Text passage:
Kalindula is a kind of bass guitar which gives its name to a style of popular music in southern-central Africa. It originated in the late 20th century and is popular in Zambia and is also found in Malawi and Zimbabwe. Some people claim it originated in the Democratic Republic of Congo but this cannot be fully supported by the evidence.  It combines features of 20th century popular music with rhythmic and metric elements.

The kalindula musical style is characterized by an up-tempo rhythm and, in addition to the kalindula bass guitar, one or more hand-crafted guitars which are called 'banjos' (pronounced locally as 'bahn-jo').  Homemade drum sets are also used in some kalindula bands.  Kalindula bands in urban areas often incorporate electric guitars, electric bass and modern drum sets into their ensembles.

Directions:
• 1. Reproduce the part of the kalindula passage starting at "The kalindula musical" and ending at "into their ensembles.".
• 2. Answer these questions using the kalindula passage:
(a) In which country is kalindula said to be popular?
(b) What are the hand-crafted guitars used in kalindula bands called?
(c) What instruments do kalindula bands in urban areas often incorporate?
• 3. Write the next part of the kalindula passage, continuing after its final sentence.

Given data:
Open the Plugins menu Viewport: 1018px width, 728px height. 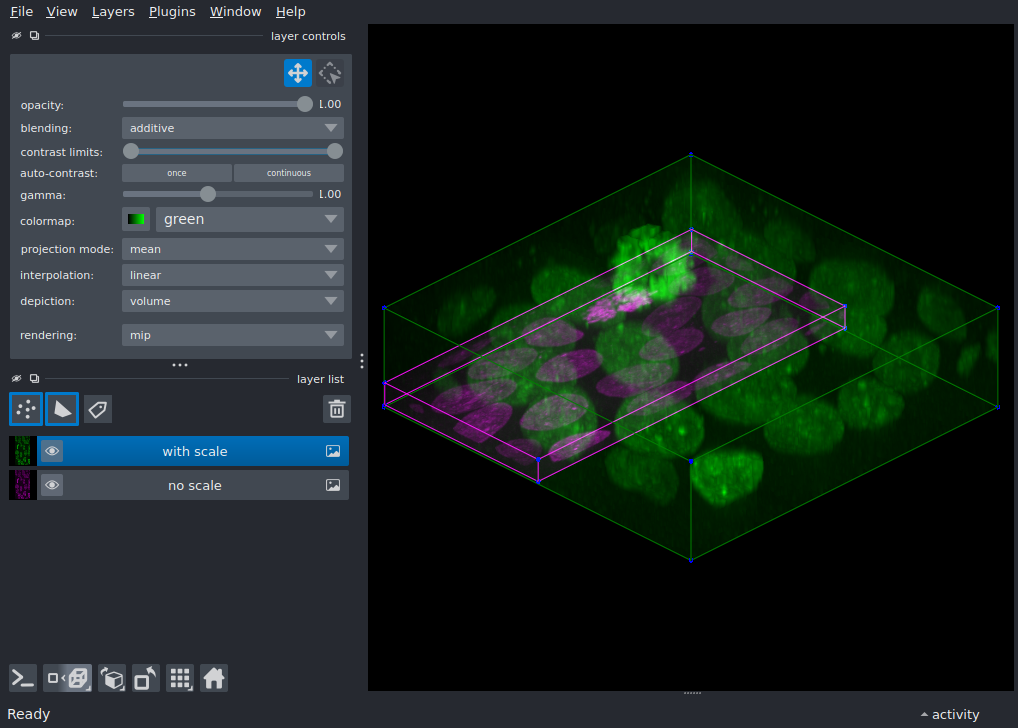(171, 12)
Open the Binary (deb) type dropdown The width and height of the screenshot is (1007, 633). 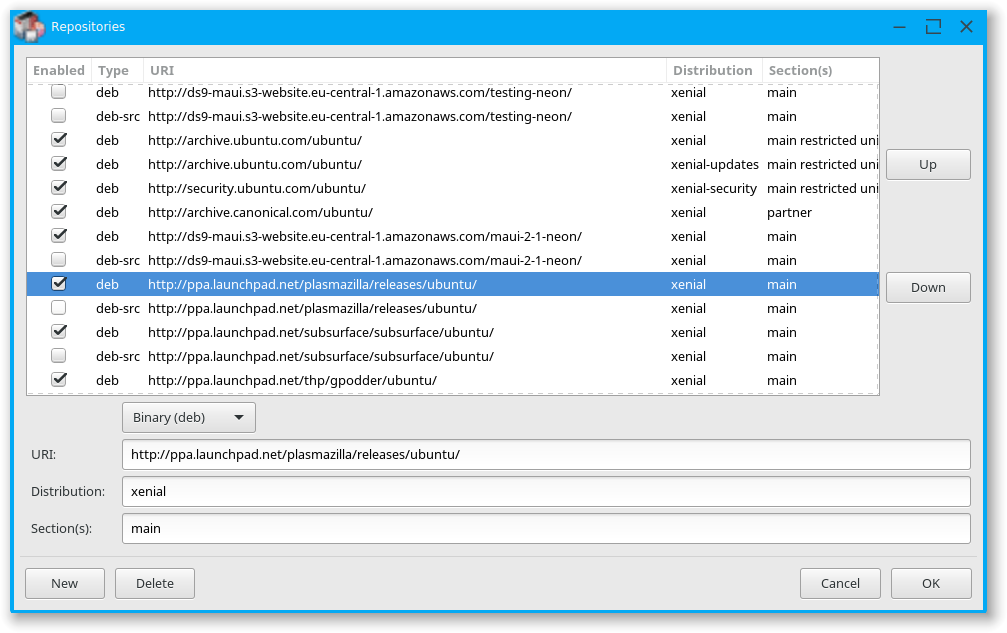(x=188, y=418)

Responses to the tasks:
• 1.
The kalindula musical style is characterized by an up-tempo rhythm and, in addition to the kalindula bass guitar, one or more hand-crafted guitars which are called 'banjos' (pronounced locally as 'bahn-jo').  Homemade drum sets are also used in some kalindula bands.  Kalindula bands in urban areas often incorporate electric guitars, electric bass and modern drum sets into their ensembles.

• 2.
(a) Zambia
(b) Banjos (pronounced locally as 'bahn-jo')
(c) Electric guitars, electric bass and modern drum sets

• 3.
In the Southern Province of Zambia, kalindula bands compete to participate in the annual Tonga Music Festival sponsored by Chikuni Radio station.  Winning groups are offered recording contracts by the radio station and their tapes are sold in markets throughout the province.  Current favorites in the Southern Province are Green Mamba and Mashombe Blue Jeans. Amayenge, winners of the 2005 Ngoma Music Award, are another well-known and long-established group, together with Distro Kuomboka band, winners of several regional and national awards as 'Best Band', who dominate the Kalindula scene on the Copperbelt.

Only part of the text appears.